Consumers’ appraisal of the labor market outlook was sunnier, with 16.4% of consumers expecting more job availability, up from 15.4% while 14.8% anticipate fewer jobs, down from 16.7%.

Still, consumers’ six-month income outlook became more tempered in July with 16.3% of consumers expecting their incomes to increase, down from 18.6% in the month previous, but with 9.7% anticipating that income would decrease, down from 11.8% in June.

Consumers’ assessment of their Family’s Current Financial Situation signals still-healthy family finances, the Conference Board noted, as 31.6% of consumers said their current family financial situation is good, up from 28.8% in June, and 17.6% said their current situation is bad, down from 18.6%. At the same time, 31.1% of consumers said they expect family finances to get better over the next six months down from 31.9% in June, and 13.6% anticipated that their family finances will get worse, up from 13.2%.

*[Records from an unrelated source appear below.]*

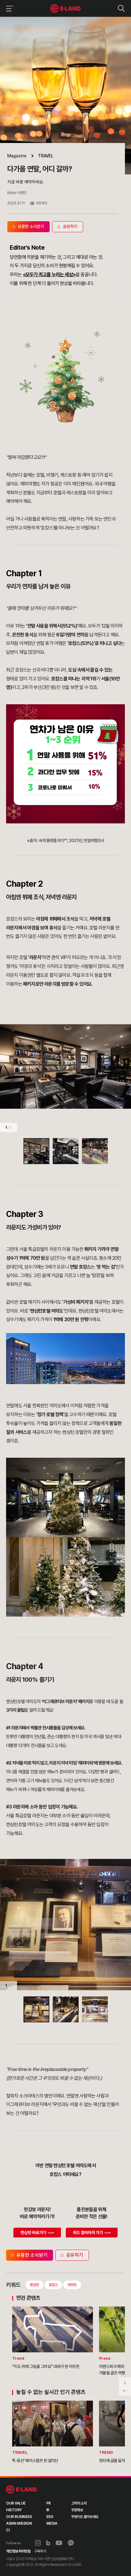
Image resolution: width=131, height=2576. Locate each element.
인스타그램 (38, 2543)
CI (7, 2530)
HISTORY (14, 2510)
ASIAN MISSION (19, 2523)
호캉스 (53, 2285)
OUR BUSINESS (19, 2517)
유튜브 (59, 2543)
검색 (121, 8)
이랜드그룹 (65, 8)
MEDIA (51, 2523)
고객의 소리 (79, 2503)
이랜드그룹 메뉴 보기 (8, 8)
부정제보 (77, 2510)
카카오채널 (71, 2543)
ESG (49, 2517)
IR (47, 2510)
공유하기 (74, 2255)
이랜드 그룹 (21, 2489)
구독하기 (40, 2551)
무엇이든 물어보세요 (84, 2517)
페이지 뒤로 (125, 2391)
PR (48, 2503)
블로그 (48, 2543)
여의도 (72, 2285)
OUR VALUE (16, 2503)
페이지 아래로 (125, 2382)
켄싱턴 (34, 2285)
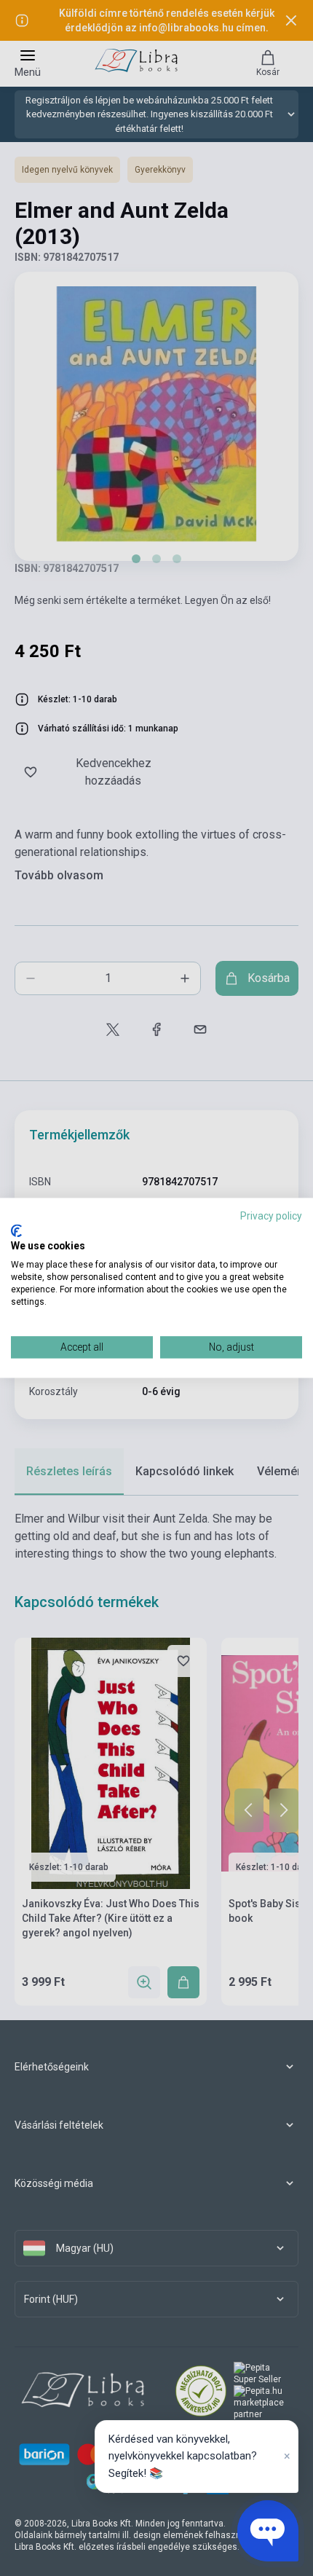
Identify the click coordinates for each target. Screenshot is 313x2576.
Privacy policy (271, 1216)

Despite recent positive news about U.S. economic growth such as the 2.4% second-quarter rise in gross domestic product the U.S. Bureau of Economic Analysis revealed, and taking into consideration that the Conference Board-sponsored survey reached completion before news broke in late July about gains in the country’s gross domestic product, Perceived Likelihood of a U.S. Recession over the next 12 months ticked up in July, with 70.6% of consumers saying it’s very or somewhat likely, up from 69.9% in June but below the recent peak of a bit more than 73% reached earlier this year.

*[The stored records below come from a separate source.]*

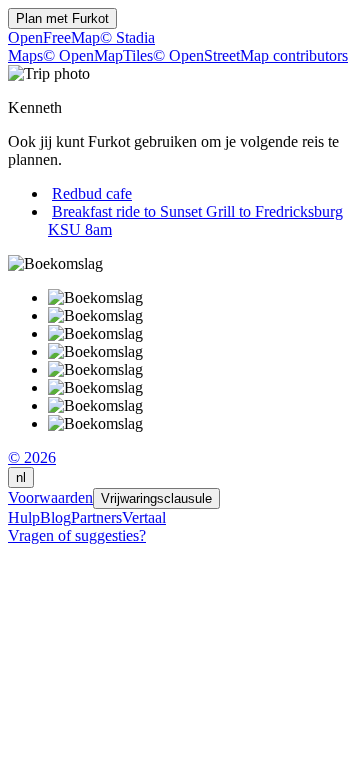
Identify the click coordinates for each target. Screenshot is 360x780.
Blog (55, 517)
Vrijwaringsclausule (156, 498)
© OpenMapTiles (98, 55)
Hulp (24, 517)
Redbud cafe (92, 193)
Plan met (62, 18)
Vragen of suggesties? (77, 535)
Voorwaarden (50, 497)
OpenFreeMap (54, 37)
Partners (96, 517)
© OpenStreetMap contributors (250, 55)
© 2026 (32, 457)
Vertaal (144, 517)
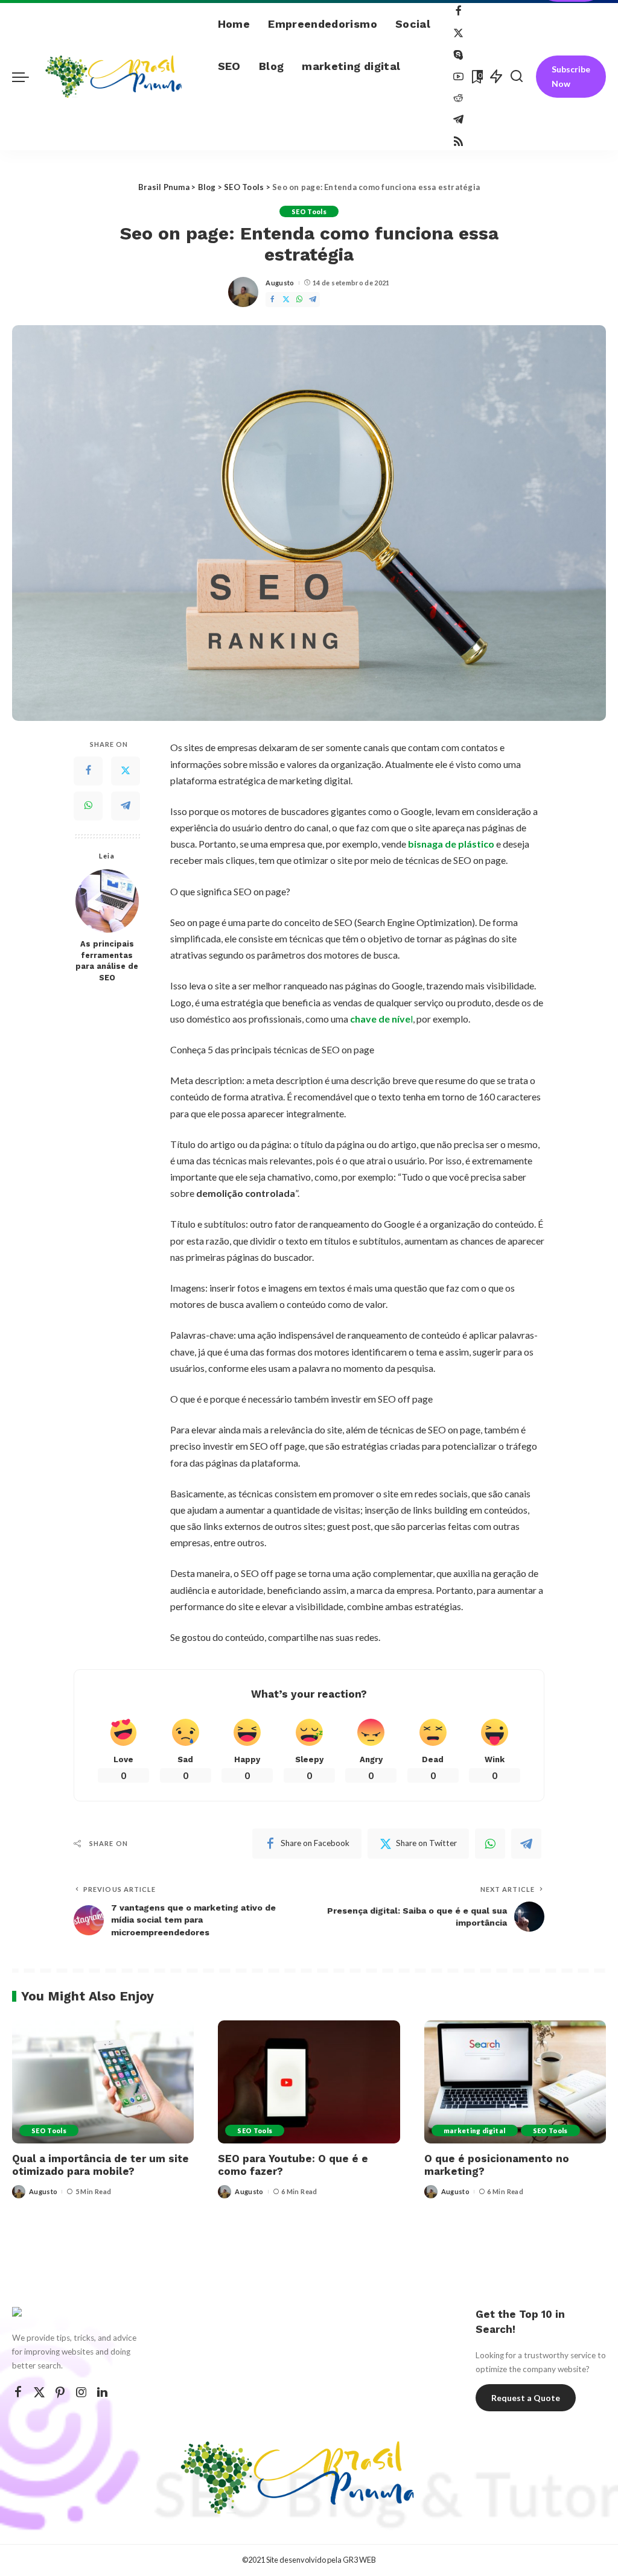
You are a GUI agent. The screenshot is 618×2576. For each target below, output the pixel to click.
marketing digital (475, 2130)
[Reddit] (458, 98)
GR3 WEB (359, 2560)
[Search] (516, 76)
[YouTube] (458, 77)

In announcing the study results, Dana Peterson, Conference Board chief economist, said “Headline confidence appears to have broken out of the sideways trend that prevailed for much of the last year. Greater confidence was evident across all age groups, and among both consumers earning incomes less than $50,000 and those making more than $100,000. Assessments of the present situation rose in July on brighter views of employment conditions, where the spread between consumers saying jobs are ‘plentiful’ versus ‘hard to get’ widened further. This likely reflects upbeat feelings about a labor market that continues to outperform. When asked about current family financial conditions, a measure not included in calculating the Present Situation Index, the share of respondents citing a ‘good’ situation rose, and those citing ‘bad’ conditions fell, signaling still-healthy family finances. This might reflect softening inflation and continued income support from employment.”

Sentiment six months down the road is more complicated.

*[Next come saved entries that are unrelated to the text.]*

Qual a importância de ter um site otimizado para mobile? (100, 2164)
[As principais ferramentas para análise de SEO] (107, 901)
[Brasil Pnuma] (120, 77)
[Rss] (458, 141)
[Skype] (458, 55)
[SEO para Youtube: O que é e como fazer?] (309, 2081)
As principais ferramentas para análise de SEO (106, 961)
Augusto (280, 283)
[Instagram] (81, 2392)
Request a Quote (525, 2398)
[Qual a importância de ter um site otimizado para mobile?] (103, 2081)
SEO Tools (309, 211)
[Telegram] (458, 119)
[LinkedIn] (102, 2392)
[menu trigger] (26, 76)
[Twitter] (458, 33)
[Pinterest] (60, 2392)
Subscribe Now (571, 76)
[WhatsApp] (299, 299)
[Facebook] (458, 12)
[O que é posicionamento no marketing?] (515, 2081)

“Expectations for the next six months improved materially, reflecting greater confidence about future business conditions and job availability,” Peterson said. “This likely reveals consumers’ belief that labor market conditions will remain favorable. Expectations for future incomes ticked down slightly, a potential reflection of slower wage growth compared to a year ago. The measure of expected family financial situation, six months hence, not included in the Expectations Index, also softened somewhat in July, despite a further decline in the 12-month forward inflation expectations gauge. The proportion of consumers saying recession is somewhat or very likely to occur ticked up in July, contrary to the Expectations Index spiking this month above the threshold of 80. Still, recession expectations remained below their recent peak, suggesting fears of a recession have eased relative to earlier this year.”